> [Goal of the exercise]:
Transcribe the records below. Leave every line exactly as written.
Start of Study material
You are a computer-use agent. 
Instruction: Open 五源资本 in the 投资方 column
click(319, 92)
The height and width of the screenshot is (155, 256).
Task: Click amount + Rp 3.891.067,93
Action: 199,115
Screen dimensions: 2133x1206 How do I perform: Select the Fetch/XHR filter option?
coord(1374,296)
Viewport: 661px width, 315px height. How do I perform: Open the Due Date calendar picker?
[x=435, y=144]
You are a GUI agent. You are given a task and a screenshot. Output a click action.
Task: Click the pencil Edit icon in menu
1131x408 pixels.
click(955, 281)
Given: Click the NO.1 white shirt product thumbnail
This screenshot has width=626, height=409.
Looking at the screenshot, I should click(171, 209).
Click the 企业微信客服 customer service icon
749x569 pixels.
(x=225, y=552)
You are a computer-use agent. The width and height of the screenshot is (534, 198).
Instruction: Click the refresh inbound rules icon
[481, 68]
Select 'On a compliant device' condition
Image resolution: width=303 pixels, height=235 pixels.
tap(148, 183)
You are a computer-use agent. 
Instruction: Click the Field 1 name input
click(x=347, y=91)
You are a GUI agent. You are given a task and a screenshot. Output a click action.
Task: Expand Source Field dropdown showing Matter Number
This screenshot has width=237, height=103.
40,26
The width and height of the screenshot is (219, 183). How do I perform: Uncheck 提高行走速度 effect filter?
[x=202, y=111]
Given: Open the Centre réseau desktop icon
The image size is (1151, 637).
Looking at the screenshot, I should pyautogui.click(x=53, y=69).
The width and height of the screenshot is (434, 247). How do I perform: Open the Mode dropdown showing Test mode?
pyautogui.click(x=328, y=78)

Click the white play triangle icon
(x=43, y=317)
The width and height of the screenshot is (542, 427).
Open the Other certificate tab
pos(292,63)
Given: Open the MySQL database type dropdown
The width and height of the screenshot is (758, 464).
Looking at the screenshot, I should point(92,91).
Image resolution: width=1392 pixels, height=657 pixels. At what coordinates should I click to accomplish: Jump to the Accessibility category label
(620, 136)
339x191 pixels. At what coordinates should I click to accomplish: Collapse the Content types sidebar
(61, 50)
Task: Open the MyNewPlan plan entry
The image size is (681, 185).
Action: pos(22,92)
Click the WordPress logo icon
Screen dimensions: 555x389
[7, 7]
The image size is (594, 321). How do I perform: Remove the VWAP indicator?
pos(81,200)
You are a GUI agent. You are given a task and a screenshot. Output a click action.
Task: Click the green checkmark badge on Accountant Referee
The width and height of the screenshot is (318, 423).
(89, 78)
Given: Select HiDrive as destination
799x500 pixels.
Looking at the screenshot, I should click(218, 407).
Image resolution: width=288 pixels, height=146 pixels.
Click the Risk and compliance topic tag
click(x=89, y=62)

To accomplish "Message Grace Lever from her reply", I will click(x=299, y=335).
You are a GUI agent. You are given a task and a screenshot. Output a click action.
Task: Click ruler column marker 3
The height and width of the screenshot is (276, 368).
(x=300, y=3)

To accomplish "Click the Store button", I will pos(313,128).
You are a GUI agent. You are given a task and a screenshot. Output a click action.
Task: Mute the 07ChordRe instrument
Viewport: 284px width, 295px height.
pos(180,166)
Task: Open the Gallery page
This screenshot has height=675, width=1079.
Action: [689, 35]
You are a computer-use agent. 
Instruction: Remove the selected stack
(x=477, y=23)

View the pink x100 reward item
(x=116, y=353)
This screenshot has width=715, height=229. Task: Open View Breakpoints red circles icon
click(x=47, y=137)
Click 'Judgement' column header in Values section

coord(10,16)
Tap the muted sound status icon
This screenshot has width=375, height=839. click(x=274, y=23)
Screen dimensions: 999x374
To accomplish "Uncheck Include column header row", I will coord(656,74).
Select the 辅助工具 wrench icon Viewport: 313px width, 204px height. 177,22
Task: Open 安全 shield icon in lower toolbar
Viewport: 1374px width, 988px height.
End of Study material
> [Exercise answer]:
You are a computer-use agent. 
Instruction: Open 五源资本 in the 投资方 column
click(319, 92)
The height and width of the screenshot is (155, 256).
Task: Click amount + Rp 3.891.067,93
Action: 199,115
Screen dimensions: 2133x1206 How do I perform: Select the Fetch/XHR filter option?
coord(1374,296)
Viewport: 661px width, 315px height. How do I perform: Open the Due Date calendar picker?
[x=435, y=144]
You are a GUI agent. You are given a task and a screenshot. Output a click action.
Task: Click the pencil Edit icon in menu
1131x408 pixels.
click(955, 281)
Given: Click the NO.1 white shirt product thumbnail
This screenshot has width=626, height=409.
Looking at the screenshot, I should click(171, 209).
Click the 企业微信客服 customer service icon
749x569 pixels.
(x=225, y=552)
You are a computer-use agent. The width and height of the screenshot is (534, 198).
Instruction: Click the refresh inbound rules icon
[481, 68]
Select 'On a compliant device' condition
Image resolution: width=303 pixels, height=235 pixels.
tap(148, 183)
You are a computer-use agent. 
Instruction: Click the Field 1 name input
click(x=347, y=91)
You are a GUI agent. You are given a task and a screenshot. Output a click action.
Task: Expand Source Field dropdown showing Matter Number
This screenshot has width=237, height=103.
40,26
The width and height of the screenshot is (219, 183). How do I perform: Uncheck 提高行走速度 effect filter?
[x=202, y=111]
Given: Open the Centre réseau desktop icon
The image size is (1151, 637).
Looking at the screenshot, I should pyautogui.click(x=53, y=69).
The width and height of the screenshot is (434, 247). How do I perform: Open the Mode dropdown showing Test mode?
pyautogui.click(x=328, y=78)

Click the white play triangle icon
(x=43, y=317)
The width and height of the screenshot is (542, 427).
Open the Other certificate tab
pos(292,63)
Given: Open the MySQL database type dropdown
The width and height of the screenshot is (758, 464).
Looking at the screenshot, I should point(92,91).
Image resolution: width=1392 pixels, height=657 pixels. At what coordinates should I click to accomplish: Jump to the Accessibility category label
(620, 136)
339x191 pixels. At what coordinates should I click to accomplish: Collapse the Content types sidebar
(61, 50)
Task: Open the MyNewPlan plan entry
The image size is (681, 185).
Action: pos(22,92)
Click the WordPress logo icon
Screen dimensions: 555x389
[7, 7]
The image size is (594, 321). How do I perform: Remove the VWAP indicator?
pos(81,200)
You are a GUI agent. You are given a task and a screenshot. Output a click action.
Task: Click the green checkmark badge on Accountant Referee
The width and height of the screenshot is (318, 423).
(89, 78)
Given: Select HiDrive as destination
799x500 pixels.
Looking at the screenshot, I should click(218, 407).
Image resolution: width=288 pixels, height=146 pixels.
Click the Risk and compliance topic tag
click(x=89, y=62)

To accomplish "Message Grace Lever from her reply", I will click(x=299, y=335).
You are a GUI agent. You are given a task and a screenshot. Output a click action.
Task: Click ruler column marker 3
The height and width of the screenshot is (276, 368).
(x=300, y=3)

To accomplish "Click the Store button", I will pos(313,128).
You are a GUI agent. You are given a task and a screenshot. Output a click action.
Task: Mute the 07ChordRe instrument
Viewport: 284px width, 295px height.
pos(180,166)
Task: Open the Gallery page
This screenshot has height=675, width=1079.
Action: [689, 35]
You are a computer-use agent. 
Instruction: Remove the selected stack
(x=477, y=23)

View the pink x100 reward item
(x=116, y=353)
This screenshot has width=715, height=229. Task: Open View Breakpoints red circles icon
click(x=47, y=137)
Click 'Judgement' column header in Values section

coord(10,16)
Tap the muted sound status icon
This screenshot has width=375, height=839. click(x=274, y=23)
Screen dimensions: 999x374
To accomplish "Uncheck Include column header row", I will coord(656,74).
Select the 辅助工具 wrench icon Viewport: 313px width, 204px height. 177,22
Task: Open 安全 shield icon in lower toolbar
Viewport: 1374px width, 988px height.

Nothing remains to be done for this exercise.